Jonah Goldberg hits it right on the head once again. The deeper problem with the situation in Wisconsin (and now Indiana, Ohio, et. al) is not just the amount that it costs for pay and benefits for public employees. It is the corrupt structure where public employee unions give bazillions of dollars to the campaigns of friendly politicians, to then sit across from the table with those same politicians to “bargain” over increased pay/benefits for the politicians’ benefactors in the union at the public’s expense.
Nice corrupt little circle, don’t ya think?

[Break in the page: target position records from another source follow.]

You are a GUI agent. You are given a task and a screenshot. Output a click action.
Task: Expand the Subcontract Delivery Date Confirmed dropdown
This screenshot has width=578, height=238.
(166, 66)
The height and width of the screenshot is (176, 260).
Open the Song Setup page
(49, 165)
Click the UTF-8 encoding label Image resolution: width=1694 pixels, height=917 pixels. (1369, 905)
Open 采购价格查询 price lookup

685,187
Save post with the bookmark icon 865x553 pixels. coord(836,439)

Private-sector unions fight with management over an equitable distribution of profits. Government unions negotiate with friendly politicians over taxpayer money, putting the public interest at odds with union interests, and, as we’ve seen in states such as California and Wisconsin, exploding the cost of government. California’s pension costs soared 2,000 percent in a decade thanks to the unions.
The labor-politician negotiations can’t be fair when the unions can put so much money into campaign spending. Victor Gotbaum, a leader in the New York City chapter of AFSCME, summed up the problem in 1975 when he boasted, “We have the ability, in a sense, to elect our own boss.”

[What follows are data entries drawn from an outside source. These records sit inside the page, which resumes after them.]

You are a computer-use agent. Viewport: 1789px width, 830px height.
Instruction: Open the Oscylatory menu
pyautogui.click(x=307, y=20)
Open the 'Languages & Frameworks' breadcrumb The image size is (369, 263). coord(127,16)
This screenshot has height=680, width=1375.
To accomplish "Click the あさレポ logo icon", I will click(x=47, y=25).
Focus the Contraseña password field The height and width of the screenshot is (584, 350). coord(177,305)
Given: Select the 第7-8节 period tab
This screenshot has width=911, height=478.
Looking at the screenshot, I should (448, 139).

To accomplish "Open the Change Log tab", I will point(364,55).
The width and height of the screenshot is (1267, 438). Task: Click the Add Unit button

This is why FDR believed that “the process of collective bargaining, as usually understood, cannot be transplanted into the public service,” and why even George Meany, the first head of the AFL-CIO, held that it was “impossible to bargain collectively with the government.”
As it turns out, it’s not impossible; it’s just terribly unwise. It creates a dysfunctional system where for some, growing government becomes its own reward. You can find evidence of this dysfunction everywhere. The Cato Institute’s Michael Tanner notes that federal education spending has risen by 188 percent in real terms since 1970, but we’ve seen no significant improvement in test scores. Public Unions Must Go
Ironically, during all this hubbub in the streets of Madison, the summary to test results for Wisconsin students came out showing that only 1/3 of the state’s 8th graders are able to read at a proficient level. Maybe those teachers in the streets ought to go back and actually teach their students some basics!

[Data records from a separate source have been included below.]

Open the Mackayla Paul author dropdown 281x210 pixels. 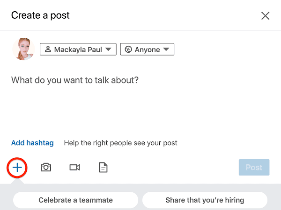click(78, 49)
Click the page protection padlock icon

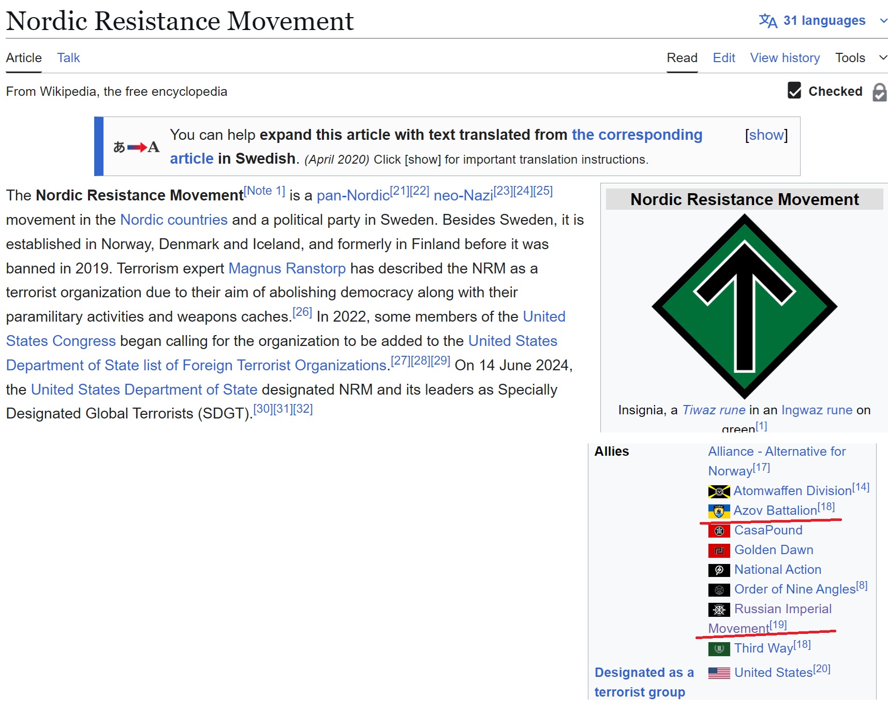879,92
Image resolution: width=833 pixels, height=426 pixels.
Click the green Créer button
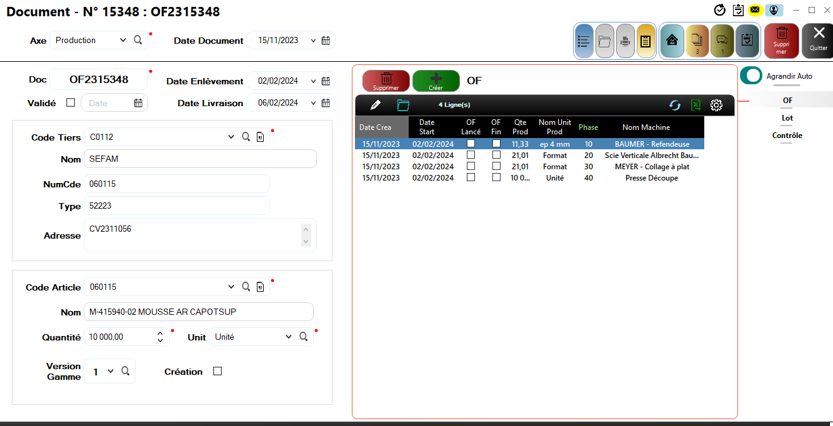pos(436,81)
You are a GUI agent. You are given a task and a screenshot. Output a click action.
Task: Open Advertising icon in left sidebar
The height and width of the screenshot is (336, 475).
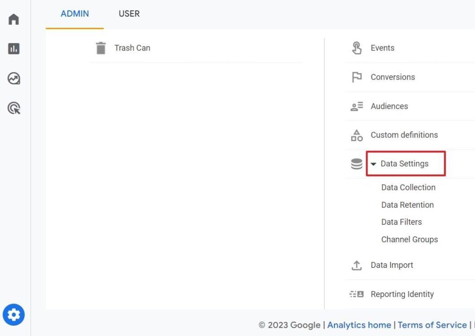pyautogui.click(x=14, y=108)
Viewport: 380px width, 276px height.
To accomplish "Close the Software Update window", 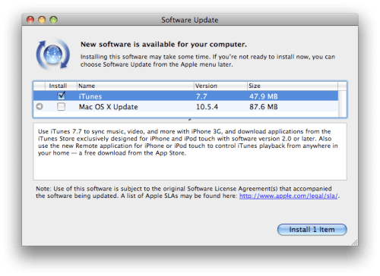I will tap(30, 20).
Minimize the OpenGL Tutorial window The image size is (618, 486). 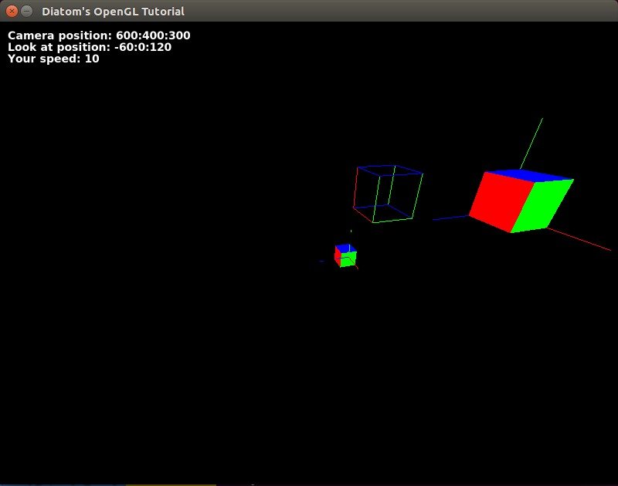tap(27, 12)
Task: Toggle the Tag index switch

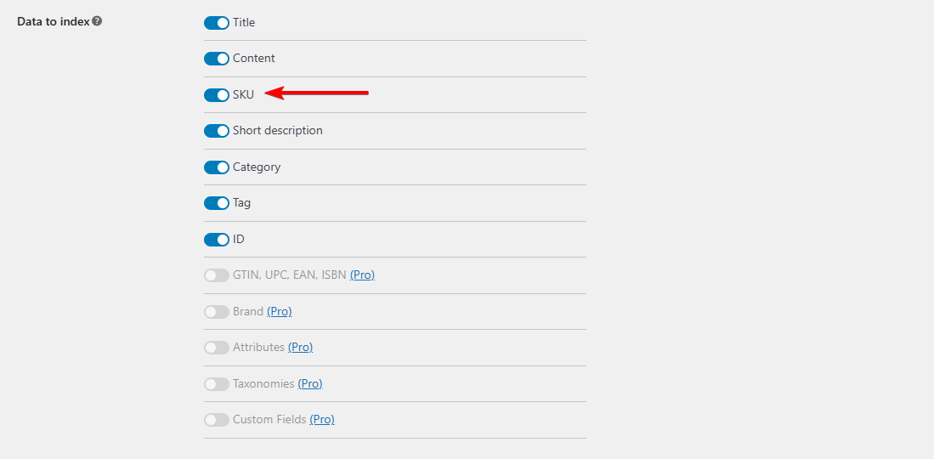Action: [217, 203]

Now, not only have Wisconsin teachers been corrupted, they, in turn, are corrupting a number of doctors, who have been videotaped giving out medical excuses to anyone who comes up to them on the street during the demonstrations and asks for one.
The teachers who were “sick” and closed their schools should be docked for those days. The doctors who participated in medical fraud should have their licenses suspended.